If the operators, in some real time resource exchange or the like, decide that all bandwidth in the second block II should go to operator A, then operator B simply gracefully finalises or reallocates traffic from the allotted carriers in this block, signals that the resource in block II is closed for random access attempts, and stops transmitting in this band, while operator A starts to signal that the entire 100 MHz block is now available for its subscribers.

Since the terminals periodically read bandwidth information from the downlink control channels, this process could be made very quickly, in the order of milliseconds. Also, the terminals have or could have a full bandwidth detector running which makes it trivial to quickly start (de-) multiplexing data (from) to the newly available sub carriers.

In FIG. 1 the bandwidth information is repeated in every forth carrier for illustrative purposes as mentioned above. In practice, however, the distribution is much more thinly spread out in order not to waste bandwidth. In a 4096 carrier band the information may be carried on every 128th or 256th carrier occupying less than one percent of the total bandwidth.

In FIG. 2 an overview of the system according to the invention is shown.

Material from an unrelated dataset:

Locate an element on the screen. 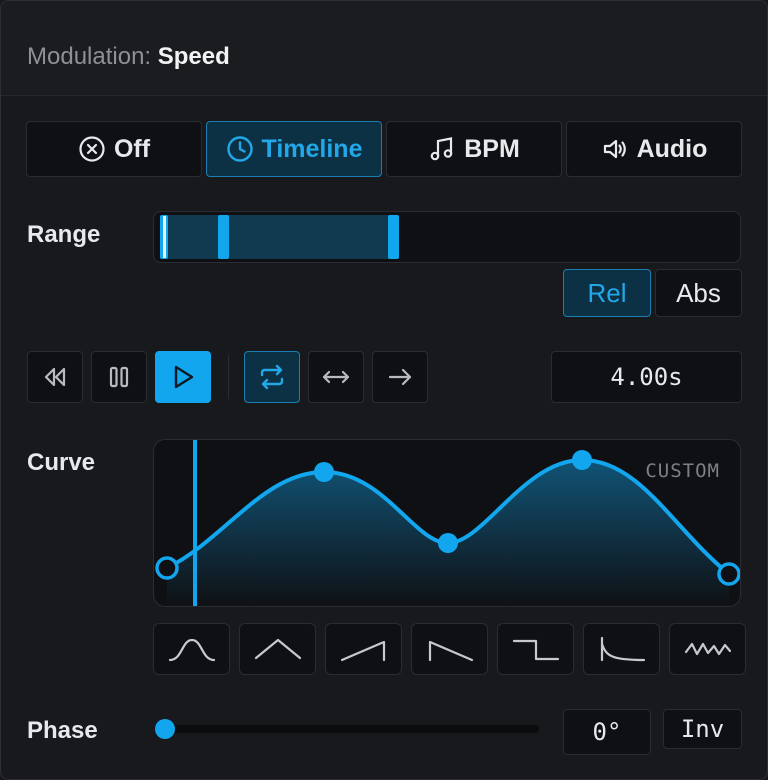 The image size is (768, 780). bell-curve-icon is located at coordinates (192, 650).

A traffic control centre, TCC, is connected over suitable interfaces to a number of base station transceivers BS, only one shown in the figure. The base stations have connections with several mobile stations, MS1 and MS2. The TCC has an over all control of the traffic in the system and one of its tasks is to collect information about the availability of bandwidth of particular parts of radio spectrum used in the system. The information is transferred to the base stations and from there transmitted on a broadcast channel or the like to the users, MS. The TCC is connected to public networks like the Internet. The TCC may also have connections with other TCCs belonging to other operators and after negotiations taking over smaller or greater parts of spectrum from each other.

A user, MS1 in FIG. 2 for example, entering the location area of the system scans the broadcast channel(s) sent out by the base station for information about available bandwidth and location in the spectrum according to the invention. MS1, having received the information in receiver R, stores it into a memory M. After entering the scanning is repeatedly performed for changing conditions and the memory is updated. The invention solves the problem of the need for the mobiles to have knowledge of available bandwidth. The knowledge is collected from a search of the radio environment for the available resources by detecting system information stored in certain sub carriers in the multicarrier operational bands.

In FIG. 3, a method for downloading information using the invention is illustrated as a number of steps. In step I, a mobile station, MS, has a need for a multicarrier band with N carriers for the downloading. The MS searches the radio interface in step II. The search is simplified by the fact that information about the size and location of available bands are stored at specified locations throughout the bands e.g. every 128th carrier. The efficiency of the search could be even more enhanced if location and size of suitable bands are prestored in the memory M of the MS. In step III, an N+□ carrier band is assigned to the MS. □ is a small number or zero. MS downloads the information in step IV and thereafter the band could be freed for other users, step V.

To conclude the invention has the following advantages:

    • The base station uses basically the same signalling method for any operational bandwidth.
    • The mobiles use basically the same detection method for any operational bandwidth.
    • The mobile user can use the same detector in OFDM-like systems regardless of the bandwidth used in a specific cell at a specific time
    • The mobile user can quickly detect changes in spectrum allocations.
    • The invention gives regulators (national or international) flexibility to allocate different sized spectrum pieces for use with basically the same equipment.
    • The invention gives operators the technical means to trade spectrum in real time.
    • Furthermore, when regulatory conditions change the operational bandwidth can be changed quickly with the mobile station still being able to follow what is happening.